Quatro dias depois da rebelião que terminou com 30 presos mortos, comissão encontra armas e restos humanos em Benfica

Para deputados, prisão é pior que o Iraque

Ana Carolina Fernandes/Folha Imagem
A deputada Denise Frossard (centro) ouve parentes que aguardam notícias de presos que continuam na Casa de Custódia de Benfica


SERGIO TORRES
DA SUCURSAL DO RIO

Um grupo formado por sete deputados federais encontrou facões artesanais sujos de sangue, pedaços de couro cabeludo e de tecido humano e forcas improvisadas com fios metálicos durante vistoria ontem de manhã na Casa de Custódia de Benfica (zona norte do Rio), quatro dias após o fim da rebelião que deixou 30 presos e um agente penitenciário mortos.
Os "estoques" (armas pontiagudas improvisadas, no jargão da prisão) eram de metal e de vidro. Estavam na galeria D da casa de custódia, onde ficam 44 presos ameaçados de morte.
Os restos de cadáveres também estavam na galeria, alagada porque os presos, na rebelião, arrebentaram os canos. Os detentos estão com água, misturada a fezes, sangue e vômito, na altura dos tornozelos. Um deles tinha um ferimento a bala nas costas.
Um preso entregou um celular ao deputado Mário Heringer (PDT-MG), presidente da Comissão de Direitos Humanos da Câmara. Na saída, o grupo disse estar horrorizado com o lugar.
O deputado Antônio Carlos Biscaia (PT-RJ) chegou a dizer que, após conhecer a unidade e conversar com sobreviventes do massacre, concluiu que a decisão do governo de colocar presos de facções inimigas na mesma prisão é "coisa premeditada" para matá-los. Heringer concordou com ele.
A deputada Denise Frossard (PSDB-RJ) afirmou ter achado impressionante o abandono dos presos em Benfica. "O que vi foi a total desordem, uma bagunça. É caos total. Nem no Iraque [é assim]. Lá dentro, eles [os presos] se governam.
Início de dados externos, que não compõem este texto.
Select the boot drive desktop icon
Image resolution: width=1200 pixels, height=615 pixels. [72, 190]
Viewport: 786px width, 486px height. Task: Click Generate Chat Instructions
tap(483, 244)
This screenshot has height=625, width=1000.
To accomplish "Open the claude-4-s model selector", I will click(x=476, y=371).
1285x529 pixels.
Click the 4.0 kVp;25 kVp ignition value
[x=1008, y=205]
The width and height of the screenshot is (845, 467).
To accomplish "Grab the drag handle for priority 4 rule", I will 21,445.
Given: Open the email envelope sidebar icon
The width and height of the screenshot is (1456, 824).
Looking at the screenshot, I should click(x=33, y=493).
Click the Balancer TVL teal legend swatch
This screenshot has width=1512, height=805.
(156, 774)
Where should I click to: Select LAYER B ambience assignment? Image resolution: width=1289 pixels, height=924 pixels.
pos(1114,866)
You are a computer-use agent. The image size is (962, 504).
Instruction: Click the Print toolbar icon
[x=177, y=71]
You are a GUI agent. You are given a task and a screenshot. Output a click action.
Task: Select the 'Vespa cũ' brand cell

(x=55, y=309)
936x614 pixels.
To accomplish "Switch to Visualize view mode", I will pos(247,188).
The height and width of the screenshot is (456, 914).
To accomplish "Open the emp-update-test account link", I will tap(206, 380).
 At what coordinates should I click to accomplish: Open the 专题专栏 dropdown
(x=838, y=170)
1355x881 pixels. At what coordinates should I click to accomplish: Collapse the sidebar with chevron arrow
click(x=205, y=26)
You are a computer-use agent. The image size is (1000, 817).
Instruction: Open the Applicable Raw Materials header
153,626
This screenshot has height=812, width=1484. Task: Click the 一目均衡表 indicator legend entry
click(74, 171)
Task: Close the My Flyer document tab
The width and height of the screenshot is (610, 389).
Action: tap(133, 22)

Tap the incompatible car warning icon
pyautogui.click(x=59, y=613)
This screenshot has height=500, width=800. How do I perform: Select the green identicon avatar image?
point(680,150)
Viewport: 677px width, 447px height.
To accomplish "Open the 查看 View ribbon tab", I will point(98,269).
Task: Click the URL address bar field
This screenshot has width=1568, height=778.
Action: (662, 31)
Não há governo."
Até o deputado Josias Quintal (PMDB-RJ), aliado do ex-governador Anthony Garotinho, secretário de Segurança Pública do Estado, criticou a situação da casa de custódia, em que estão confinados presos do CV (Comando Vermelho), TC (Terceiro Comando) e ADA (Amigo dos Amigos).
"Não acho que o governo deva misturar as facções", disse ele, que demonstrou irritação com a descoberta de armas, celular e restos humanos. Ele estava com os deputados Wanderval Santos (PL-SP), Chico Alencar (PT-RJ) e Laura Carneiro (PFL-RJ).
O diretor do Instituto Médico Legal, Roger Ancillotti, disse que a perícia recolheu tudo o que era importante para o esclarecimento dos crimes. "O que não estava relacionado aos corpos a gente teve que deixar como lixo. A gente não saiu catando esse tipo de coisa."
Os deputados prepararão um relatório em que poderão sugerir ao Ministério Público que peça intervenção federal no sistema penitenciário do Rio, principalmente nos oito presídios e na casa de custódia em que o governo misturou presos de facções rivais, conforme a Folha revelou ontem.
No final da tarde, o governo transferiu 62 presos para o complexo de Bangu (zona oeste).

Ameaças
O diretor da casa de custódia, major José Roberto Lourenço, disse aos deputados que está recebendo telefonemas ameaçadores em sua casa. Heringer disse que pedirá ao governo estadual a transferência do diretor. Lourenço não quis falar com a Folha.
O juiz da Vara de Execuções Penais, Carlos Augusto Borges, disse que pelo menos 15 sobreviventes eram condenados com recursos esgotados e já poderiam estar em um presídio antes da rebelião. A legislação proíbe que condenados fiquem em casas de custódia.
Ele defendeu o fim da mistura de presos de facções rivais.
Os agentes penitenciários do Rio convocaram uma greve para hoje. Eles pedem reajuste salarial e mais contratações. A PM ficará de prontidão para assumir a segurança dos presídios.